Instructions for the task
After finding the line that includes "Task: Click calorie value 318 for lamb Шейка" in the records below, transcribe it and each line after it through the last, exactly, and add nothing.

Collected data

****************

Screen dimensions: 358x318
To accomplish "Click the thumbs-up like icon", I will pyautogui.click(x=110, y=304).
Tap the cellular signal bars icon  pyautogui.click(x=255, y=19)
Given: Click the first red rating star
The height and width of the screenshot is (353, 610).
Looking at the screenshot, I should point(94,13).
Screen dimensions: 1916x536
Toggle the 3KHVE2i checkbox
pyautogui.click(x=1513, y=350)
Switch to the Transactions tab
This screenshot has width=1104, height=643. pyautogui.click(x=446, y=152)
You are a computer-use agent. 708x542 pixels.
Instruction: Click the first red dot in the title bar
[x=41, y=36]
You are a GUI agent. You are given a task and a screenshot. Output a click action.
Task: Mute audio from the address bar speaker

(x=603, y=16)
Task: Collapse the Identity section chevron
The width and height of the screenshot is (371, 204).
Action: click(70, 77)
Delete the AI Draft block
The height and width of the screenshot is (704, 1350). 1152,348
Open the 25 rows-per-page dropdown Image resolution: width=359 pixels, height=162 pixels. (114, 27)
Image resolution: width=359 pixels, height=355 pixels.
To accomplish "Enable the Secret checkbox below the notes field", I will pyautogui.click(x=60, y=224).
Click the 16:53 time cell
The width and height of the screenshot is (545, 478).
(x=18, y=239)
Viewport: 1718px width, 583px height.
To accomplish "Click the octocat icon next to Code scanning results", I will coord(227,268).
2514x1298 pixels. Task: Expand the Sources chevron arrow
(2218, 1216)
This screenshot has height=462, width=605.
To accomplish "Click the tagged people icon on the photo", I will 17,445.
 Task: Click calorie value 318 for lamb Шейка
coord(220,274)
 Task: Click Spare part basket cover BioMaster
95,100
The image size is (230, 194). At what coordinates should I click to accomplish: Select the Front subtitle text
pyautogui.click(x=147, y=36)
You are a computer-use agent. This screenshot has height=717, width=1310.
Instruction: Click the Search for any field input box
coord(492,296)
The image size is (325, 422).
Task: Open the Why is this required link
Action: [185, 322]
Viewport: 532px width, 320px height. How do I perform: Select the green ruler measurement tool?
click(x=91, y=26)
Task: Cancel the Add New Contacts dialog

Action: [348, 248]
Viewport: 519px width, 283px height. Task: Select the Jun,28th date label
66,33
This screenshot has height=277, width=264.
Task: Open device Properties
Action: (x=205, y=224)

****************

Solution to this task
 Task: Click calorie value 318 for lamb Шейка
coord(220,274)
 Task: Click Spare part basket cover BioMaster
95,100
The image size is (230, 194). At what coordinates should I click to accomplish: Select the Front subtitle text
pyautogui.click(x=147, y=36)
You are a computer-use agent. This screenshot has height=717, width=1310.
Instruction: Click the Search for any field input box
coord(492,296)
The image size is (325, 422).
Task: Open the Why is this required link
Action: [185, 322]
Viewport: 532px width, 320px height. How do I perform: Select the green ruler measurement tool?
click(x=91, y=26)
Task: Cancel the Add New Contacts dialog

Action: [348, 248]
Viewport: 519px width, 283px height. Task: Select the Jun,28th date label
66,33
This screenshot has height=277, width=264.
Task: Open device Properties
Action: (x=205, y=224)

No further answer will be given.